My definition of Frugality
What does being frugal really mean? In its essence, it’s about living intentionally (a common theme for me). It means knowing my priorities and working towards my goals. And it’s about recognizing and discarding that which can stand in the way of reaching them. There is an almost infinite number of ways to spend money, but when it comes down to it, there are only a limited number of items that we actually need to live sustainably. A frugal mindset internalizes this fact. It’s almost like a complete rejection of the basis of materialism. But taking this attitude doesn’t mean that you shouldn’t want things or have life goals. In fact, as I just mentioned, that is one of my main motivations for my frugality.
Little by little
A wise man once told me that: “little by little, a little becomes a lot.” While I generally remember his words when working hard to accomplish something big (little by little), it applies here too. All purchases, however small, will eventually add up to something quite large. Surprisingly, over time, small unnecessary purchases ($1, $5, $10, etc.) can amount to the price of a new car, or the down payment for a house.
How has being Frugal helped me?
Living with a frugal mindset has helped me reach goals that would have been impossible without it.
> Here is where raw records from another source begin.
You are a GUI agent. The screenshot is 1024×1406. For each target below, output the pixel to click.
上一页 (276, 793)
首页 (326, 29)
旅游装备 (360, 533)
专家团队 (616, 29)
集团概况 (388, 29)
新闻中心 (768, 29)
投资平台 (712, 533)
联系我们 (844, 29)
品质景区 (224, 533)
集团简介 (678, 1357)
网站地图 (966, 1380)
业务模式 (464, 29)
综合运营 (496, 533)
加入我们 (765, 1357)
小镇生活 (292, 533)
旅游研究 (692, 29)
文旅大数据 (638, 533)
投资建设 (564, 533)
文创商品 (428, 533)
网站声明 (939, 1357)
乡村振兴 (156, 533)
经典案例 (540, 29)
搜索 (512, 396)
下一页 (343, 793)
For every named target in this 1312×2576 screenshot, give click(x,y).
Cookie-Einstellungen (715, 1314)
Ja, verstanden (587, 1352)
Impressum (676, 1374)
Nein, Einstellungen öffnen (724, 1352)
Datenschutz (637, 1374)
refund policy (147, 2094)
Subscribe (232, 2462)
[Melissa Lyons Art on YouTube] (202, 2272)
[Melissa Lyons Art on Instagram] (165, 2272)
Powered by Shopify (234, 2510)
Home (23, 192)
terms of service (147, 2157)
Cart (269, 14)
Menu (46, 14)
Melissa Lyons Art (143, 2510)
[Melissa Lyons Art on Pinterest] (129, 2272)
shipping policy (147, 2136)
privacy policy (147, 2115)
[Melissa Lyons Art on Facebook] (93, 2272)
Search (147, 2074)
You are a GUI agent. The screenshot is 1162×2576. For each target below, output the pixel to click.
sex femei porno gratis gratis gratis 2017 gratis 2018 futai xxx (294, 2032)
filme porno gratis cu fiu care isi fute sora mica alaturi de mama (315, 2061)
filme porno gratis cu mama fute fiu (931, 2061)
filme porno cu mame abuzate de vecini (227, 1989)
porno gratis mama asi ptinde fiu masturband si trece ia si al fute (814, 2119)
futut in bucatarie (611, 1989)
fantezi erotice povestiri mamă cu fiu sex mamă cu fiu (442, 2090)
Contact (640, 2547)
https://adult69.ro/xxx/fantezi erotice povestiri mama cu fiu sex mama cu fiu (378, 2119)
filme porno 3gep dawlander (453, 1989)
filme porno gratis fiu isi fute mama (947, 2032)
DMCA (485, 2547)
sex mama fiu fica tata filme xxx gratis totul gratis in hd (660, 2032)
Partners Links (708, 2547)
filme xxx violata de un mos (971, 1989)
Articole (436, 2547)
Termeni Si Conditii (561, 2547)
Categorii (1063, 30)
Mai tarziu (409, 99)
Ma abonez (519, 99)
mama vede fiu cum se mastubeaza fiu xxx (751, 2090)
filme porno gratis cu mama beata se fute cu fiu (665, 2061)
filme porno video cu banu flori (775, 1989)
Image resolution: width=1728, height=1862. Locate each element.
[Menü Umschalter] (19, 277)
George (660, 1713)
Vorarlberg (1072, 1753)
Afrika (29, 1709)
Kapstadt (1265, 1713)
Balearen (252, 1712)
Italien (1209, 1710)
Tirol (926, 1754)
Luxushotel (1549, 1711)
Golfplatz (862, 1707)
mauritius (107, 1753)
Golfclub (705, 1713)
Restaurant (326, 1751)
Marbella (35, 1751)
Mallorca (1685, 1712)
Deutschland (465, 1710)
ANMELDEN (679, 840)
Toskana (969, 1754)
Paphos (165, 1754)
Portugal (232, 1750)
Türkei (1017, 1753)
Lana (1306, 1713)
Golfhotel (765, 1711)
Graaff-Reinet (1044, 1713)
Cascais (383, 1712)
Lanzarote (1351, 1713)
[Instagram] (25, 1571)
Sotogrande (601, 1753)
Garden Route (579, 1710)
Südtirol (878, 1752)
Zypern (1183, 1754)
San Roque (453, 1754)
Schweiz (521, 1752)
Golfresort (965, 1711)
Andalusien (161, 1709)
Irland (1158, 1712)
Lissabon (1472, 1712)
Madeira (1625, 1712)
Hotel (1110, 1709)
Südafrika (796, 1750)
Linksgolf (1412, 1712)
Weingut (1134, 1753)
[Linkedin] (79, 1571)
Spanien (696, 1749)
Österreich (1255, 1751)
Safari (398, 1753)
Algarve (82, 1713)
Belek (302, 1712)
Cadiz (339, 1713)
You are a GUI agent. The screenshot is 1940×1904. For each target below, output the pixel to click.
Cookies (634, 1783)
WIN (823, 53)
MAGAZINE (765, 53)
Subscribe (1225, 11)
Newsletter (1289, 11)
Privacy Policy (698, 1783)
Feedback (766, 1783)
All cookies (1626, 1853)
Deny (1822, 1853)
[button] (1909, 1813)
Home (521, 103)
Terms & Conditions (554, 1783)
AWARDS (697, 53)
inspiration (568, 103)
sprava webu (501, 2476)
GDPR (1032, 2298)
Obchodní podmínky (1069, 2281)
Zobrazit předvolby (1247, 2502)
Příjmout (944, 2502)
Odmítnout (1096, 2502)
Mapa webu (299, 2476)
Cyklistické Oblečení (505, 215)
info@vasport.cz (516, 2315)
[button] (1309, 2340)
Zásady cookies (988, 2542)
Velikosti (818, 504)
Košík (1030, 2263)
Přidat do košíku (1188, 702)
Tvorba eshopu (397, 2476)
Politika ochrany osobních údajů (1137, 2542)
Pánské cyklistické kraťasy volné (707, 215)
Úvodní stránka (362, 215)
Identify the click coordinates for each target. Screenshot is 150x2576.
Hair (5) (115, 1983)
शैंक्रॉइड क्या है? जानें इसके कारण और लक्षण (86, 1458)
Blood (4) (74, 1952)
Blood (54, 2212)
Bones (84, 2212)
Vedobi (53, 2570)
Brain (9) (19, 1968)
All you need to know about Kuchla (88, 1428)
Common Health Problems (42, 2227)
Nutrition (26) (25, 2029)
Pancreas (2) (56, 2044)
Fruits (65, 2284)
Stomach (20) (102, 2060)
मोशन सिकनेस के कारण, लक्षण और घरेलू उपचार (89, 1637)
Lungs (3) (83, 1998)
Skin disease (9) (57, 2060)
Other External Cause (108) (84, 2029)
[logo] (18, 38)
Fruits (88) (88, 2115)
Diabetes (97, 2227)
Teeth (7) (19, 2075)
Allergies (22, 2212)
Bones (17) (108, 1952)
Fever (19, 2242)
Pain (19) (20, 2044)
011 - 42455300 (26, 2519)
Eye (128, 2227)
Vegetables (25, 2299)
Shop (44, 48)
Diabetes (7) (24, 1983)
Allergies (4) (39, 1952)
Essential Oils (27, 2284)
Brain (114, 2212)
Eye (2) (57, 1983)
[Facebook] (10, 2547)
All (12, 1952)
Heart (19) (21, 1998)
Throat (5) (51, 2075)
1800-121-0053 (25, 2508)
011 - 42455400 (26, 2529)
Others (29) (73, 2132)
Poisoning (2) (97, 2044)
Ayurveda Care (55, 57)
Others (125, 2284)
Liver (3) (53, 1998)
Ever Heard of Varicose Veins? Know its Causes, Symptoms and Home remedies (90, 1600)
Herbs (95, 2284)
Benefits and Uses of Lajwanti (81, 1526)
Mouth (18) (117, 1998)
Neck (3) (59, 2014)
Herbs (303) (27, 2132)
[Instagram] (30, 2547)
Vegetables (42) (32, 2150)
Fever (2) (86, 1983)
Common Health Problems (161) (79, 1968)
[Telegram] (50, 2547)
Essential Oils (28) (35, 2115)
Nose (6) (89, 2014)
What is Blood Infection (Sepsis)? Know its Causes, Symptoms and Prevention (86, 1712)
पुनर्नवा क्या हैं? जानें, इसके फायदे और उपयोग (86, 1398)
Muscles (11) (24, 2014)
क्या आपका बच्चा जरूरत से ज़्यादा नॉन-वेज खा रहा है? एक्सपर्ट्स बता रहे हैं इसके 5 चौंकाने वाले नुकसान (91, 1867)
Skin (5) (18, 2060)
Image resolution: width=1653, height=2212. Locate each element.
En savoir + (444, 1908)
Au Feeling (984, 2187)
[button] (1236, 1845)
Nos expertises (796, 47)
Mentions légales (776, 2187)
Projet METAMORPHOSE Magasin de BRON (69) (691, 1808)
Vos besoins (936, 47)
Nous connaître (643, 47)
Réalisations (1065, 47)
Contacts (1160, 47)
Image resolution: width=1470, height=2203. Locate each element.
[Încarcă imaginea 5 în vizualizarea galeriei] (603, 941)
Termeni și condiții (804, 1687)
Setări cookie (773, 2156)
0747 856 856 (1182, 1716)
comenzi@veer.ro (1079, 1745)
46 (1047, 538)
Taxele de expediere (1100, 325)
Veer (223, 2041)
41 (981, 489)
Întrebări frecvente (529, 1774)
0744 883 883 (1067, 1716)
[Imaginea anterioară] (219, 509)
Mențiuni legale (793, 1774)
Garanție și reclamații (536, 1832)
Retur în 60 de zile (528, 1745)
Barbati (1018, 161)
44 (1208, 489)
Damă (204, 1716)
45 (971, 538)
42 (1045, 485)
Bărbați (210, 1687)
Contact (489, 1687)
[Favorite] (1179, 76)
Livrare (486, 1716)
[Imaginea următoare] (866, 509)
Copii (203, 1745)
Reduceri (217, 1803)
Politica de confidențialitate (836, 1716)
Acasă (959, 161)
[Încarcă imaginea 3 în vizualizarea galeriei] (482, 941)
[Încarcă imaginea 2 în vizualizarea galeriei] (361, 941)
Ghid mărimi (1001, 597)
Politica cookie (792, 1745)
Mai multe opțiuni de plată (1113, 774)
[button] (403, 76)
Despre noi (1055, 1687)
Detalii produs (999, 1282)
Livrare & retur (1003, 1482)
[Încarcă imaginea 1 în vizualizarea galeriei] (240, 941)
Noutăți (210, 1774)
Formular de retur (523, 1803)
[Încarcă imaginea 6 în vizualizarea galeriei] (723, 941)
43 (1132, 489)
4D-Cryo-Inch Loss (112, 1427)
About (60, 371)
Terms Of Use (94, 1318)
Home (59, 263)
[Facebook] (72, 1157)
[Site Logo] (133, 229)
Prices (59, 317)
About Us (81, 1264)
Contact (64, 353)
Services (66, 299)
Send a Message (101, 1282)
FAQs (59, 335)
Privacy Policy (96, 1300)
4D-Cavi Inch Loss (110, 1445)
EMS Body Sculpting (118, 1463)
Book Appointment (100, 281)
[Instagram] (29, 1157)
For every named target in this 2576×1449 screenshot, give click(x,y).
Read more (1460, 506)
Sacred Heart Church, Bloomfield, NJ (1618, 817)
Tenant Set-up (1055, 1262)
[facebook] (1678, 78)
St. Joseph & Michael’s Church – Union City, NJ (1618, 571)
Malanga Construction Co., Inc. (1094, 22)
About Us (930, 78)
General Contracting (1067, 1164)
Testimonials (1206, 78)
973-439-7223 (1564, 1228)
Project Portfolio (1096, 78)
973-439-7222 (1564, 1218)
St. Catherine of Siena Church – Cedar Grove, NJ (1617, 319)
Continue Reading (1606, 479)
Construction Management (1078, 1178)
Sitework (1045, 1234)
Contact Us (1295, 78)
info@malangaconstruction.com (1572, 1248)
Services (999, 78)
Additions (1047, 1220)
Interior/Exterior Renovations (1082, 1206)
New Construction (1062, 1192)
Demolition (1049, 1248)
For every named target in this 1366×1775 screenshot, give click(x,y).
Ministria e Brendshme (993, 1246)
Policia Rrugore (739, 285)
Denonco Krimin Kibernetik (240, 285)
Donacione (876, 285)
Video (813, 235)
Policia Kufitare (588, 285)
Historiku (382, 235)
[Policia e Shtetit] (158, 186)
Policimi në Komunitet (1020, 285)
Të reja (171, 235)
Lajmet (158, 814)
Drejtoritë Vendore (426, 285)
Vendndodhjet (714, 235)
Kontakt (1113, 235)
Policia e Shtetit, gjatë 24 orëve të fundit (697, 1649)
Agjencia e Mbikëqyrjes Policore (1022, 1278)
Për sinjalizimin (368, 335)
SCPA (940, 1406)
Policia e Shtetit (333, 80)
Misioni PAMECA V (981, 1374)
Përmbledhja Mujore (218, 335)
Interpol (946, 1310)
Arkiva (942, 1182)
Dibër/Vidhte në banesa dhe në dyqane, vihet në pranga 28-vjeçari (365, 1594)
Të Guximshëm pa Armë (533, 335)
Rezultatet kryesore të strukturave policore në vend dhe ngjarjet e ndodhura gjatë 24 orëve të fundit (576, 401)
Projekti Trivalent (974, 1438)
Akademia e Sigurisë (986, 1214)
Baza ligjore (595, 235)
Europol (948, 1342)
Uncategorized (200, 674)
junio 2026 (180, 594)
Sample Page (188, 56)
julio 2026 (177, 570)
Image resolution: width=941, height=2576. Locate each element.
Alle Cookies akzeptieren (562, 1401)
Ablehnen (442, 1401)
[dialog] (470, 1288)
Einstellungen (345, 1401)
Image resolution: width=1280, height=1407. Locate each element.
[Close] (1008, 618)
It has supported a balanced life, forming fertile ground for the cultivation of inner peace and true joy. I am partial to frugality because it has helped my family build the life that we love. And while it took time to build this life of our design, we owe much of it to the title of this post.
Tips to become more frugal:
This enormous topic may be a subject of a future article. However, here are some suggestions on how to get started:
1. If you aren’t already, get yourself on a budget! This is crucial. Account for unknowns. Make sure you aren’t left where you started after unexpected expenses.
2. Consider all of your current expenses, and how you can reduce them. Is everything you spend necessary? For example, do you have cable television, but mostly watch Netflix?
3. Are you getting the best price for every service that you use? Shop around, make sure.
4. Ask yourself before clicking on the confirm order button, do I need this, or will this greatly improve life? Consider the items you can live without and don’t buy them.
5. When something breaks, consider whether it can be fixed. We live in a throw away culture. Sometimes fixing is the best option. And sometimes it can be more expensive than replacing. Nevertheless, look into the options.
6. Have fun! Even if it doesn’t seem like it, living with a frugal mindset can be one of the most rewarding decisions you can make.
Disclaimer: I’m not a financial advisor, and my intention is not to meddle in other people’s finances. This post is simply about a belief and a lifestyle I have come to embody. It has helped me a great deal, and I hope it will help you too.